If you are a Mythbusters fan, there is a full episode where they investigated a number of traffic myths which included replicating the experiment in the video below. You can watch the full Mythbusters episode here.

Looking at the video, you can see that while the gaps between cars starts off evenly, it quickly develops into a peak hour traffic jam, just like what drivers are caught in every day on busy stretches of roads and at busy intersections all around the world. Human drivers get distracted and when changing lanes, if drivers hit their brakes too hard, that can cause a traffic jam in itself.

Back in June 2014, we looked at the research into driverless cars being done by Google but there are many players currently undertaking research into driverless technology and connected vehicles:

  • Nissan and NASA have teamed up for the next five years and aim to have an autonomous car that can drive in nearly all situations by 2020 [1]
  • Ford has recently opened a new research facility in Silicon Valley which will be run by a former Apple Engineer [2]
  • Mercedes Benz has recently released a unveiled a new driverless concept car [3]
  • An Audi A7 drove itself from Silicon Valley to to the Consumer Electronics Show in Las Vegas January 2015 [4]
  • BMW has announced it has developed a valet style self-parking feature [5]
  • Honda showed off its driverless technology at the 2014 ITS World Congress in September 2014 [6]

It appears though that not all car companies are actively developing fully autonomous vehicles with Toyota saying it will instead focus on technology and safety features and their connectivity with the driver [7].

So back to the problem at hand, peak hour congestion and how can connected vehicles and driverless technology help? On daily commutes it would be handy to let the car drive for you, but that is not going to be happening on a large scale any time soon despite car manufacturer aims of having fully autonomous vehicles on the road by 2020. What is more likely are a series of improvements in vehicle to vehicle communication which will allow for better traffic flow and over time, once the technology gains acceptance, autonomous vehicles will very likely become a common occurrence on our roads.

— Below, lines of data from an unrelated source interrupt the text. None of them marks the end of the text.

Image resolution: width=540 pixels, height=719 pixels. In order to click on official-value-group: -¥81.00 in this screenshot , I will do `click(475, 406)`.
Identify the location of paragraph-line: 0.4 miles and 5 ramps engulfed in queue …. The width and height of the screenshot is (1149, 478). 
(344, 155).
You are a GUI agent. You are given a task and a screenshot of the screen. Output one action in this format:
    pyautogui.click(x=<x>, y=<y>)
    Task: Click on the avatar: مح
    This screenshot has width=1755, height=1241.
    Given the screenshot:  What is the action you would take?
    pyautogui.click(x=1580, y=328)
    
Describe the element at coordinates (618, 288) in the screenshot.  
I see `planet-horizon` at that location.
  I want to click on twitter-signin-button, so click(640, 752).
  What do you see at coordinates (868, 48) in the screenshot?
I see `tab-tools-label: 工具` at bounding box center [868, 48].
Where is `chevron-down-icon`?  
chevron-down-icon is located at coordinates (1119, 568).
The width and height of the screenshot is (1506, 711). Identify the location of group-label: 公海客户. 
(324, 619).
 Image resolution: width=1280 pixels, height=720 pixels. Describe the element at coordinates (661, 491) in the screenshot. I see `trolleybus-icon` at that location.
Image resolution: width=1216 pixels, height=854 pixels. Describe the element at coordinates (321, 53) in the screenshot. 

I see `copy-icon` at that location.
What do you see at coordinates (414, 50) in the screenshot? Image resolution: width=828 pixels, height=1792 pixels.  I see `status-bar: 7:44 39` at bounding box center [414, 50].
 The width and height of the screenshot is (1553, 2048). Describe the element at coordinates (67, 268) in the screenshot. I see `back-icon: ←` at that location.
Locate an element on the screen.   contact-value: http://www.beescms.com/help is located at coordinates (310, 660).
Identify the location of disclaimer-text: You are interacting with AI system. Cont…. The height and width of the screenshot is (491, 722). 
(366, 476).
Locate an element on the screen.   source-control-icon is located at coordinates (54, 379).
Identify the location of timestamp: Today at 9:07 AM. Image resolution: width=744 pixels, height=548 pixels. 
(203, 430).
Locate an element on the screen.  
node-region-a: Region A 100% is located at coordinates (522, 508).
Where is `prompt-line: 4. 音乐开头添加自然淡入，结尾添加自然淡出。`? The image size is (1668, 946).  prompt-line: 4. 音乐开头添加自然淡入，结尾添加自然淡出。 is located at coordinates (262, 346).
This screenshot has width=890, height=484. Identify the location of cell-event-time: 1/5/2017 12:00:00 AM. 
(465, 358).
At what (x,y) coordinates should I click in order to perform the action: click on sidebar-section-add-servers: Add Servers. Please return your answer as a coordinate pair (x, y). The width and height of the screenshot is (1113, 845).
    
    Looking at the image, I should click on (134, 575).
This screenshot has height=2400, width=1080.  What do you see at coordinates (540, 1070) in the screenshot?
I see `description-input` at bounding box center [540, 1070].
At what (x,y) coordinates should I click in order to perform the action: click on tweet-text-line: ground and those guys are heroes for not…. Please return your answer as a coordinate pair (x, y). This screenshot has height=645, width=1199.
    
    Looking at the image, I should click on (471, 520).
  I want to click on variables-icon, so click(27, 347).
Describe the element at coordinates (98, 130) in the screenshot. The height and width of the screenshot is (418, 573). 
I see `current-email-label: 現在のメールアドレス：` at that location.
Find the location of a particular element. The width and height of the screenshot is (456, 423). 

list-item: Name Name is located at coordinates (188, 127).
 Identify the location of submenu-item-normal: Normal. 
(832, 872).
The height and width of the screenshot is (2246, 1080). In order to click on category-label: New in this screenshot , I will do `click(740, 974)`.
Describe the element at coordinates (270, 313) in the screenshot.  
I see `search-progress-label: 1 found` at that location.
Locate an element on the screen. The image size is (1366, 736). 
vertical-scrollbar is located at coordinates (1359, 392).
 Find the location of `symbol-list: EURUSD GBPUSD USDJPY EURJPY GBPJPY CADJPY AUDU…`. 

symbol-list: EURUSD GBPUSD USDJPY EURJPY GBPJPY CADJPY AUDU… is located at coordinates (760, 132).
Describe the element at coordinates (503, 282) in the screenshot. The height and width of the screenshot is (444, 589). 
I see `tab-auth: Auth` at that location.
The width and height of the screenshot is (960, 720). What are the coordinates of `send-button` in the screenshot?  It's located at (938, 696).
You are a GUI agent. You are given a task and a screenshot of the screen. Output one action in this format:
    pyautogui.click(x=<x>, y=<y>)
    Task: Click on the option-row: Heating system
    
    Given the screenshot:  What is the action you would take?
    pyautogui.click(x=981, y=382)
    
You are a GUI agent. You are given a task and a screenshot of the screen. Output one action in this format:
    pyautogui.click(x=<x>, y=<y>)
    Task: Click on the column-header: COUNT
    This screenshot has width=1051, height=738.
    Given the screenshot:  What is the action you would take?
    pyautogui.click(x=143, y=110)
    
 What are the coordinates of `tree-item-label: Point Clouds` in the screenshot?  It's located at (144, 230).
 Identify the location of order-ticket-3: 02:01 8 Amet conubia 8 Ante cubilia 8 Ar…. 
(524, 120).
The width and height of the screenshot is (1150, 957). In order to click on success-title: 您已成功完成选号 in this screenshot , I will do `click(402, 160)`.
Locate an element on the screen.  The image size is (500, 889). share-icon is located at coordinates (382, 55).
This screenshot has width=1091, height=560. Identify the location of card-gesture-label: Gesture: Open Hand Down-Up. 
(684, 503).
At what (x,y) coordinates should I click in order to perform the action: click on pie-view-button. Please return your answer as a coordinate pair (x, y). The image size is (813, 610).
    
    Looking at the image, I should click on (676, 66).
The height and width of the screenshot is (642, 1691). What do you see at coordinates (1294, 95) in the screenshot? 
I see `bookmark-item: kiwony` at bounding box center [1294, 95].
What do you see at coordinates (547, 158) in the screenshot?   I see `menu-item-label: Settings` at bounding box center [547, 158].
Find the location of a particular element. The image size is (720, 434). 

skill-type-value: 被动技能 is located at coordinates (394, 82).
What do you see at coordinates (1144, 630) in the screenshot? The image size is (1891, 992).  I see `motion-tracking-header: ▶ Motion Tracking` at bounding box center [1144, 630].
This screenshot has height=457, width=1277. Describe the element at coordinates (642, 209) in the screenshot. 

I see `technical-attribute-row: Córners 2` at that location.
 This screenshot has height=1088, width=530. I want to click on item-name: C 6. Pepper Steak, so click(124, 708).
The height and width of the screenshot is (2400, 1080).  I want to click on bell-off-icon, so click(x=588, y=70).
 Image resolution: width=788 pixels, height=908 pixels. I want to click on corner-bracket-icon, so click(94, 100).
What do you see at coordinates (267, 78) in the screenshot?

Already available in a number of vehicles is adaptive cruise control. This type of technology would allow the cars on the roundabout shown in the video above to stay at the target speed of 30km/h and if all vehicles on a busy freeway were using that type of technology, traffic would be able to flow better.

Other potential improvements include:

  • Advanced braking warning for cars ahead that are slowing down but cannot be seen by the driver.
  • Connection with traffic signals to provide for better signal coordination and capacity of intersections.
  • Advanced safety warnings, for example, not to overtake a slow moving vehicle.
  • Warning of weather related issues such as black ice or water over the road.
  • Notification of nearby emergency vehicles.

The United States Department of Transportation has produced a video which looks at some the future possibilities for connected vehicles and in reality, some of the possibilities are not very far away.

With the pace of computer development and technological advancement in the last 10 years (the iphone was released in 2007), it is hard to predict will happen in the next 10 years.  But if the pace of development continues as it has in the last few years, it is possible to imagine a future where humans are not driving the cars that they own, at least in some situations.  But until then, people will have to just be patient with peak hour traffic and remember that not all drivers are created equal.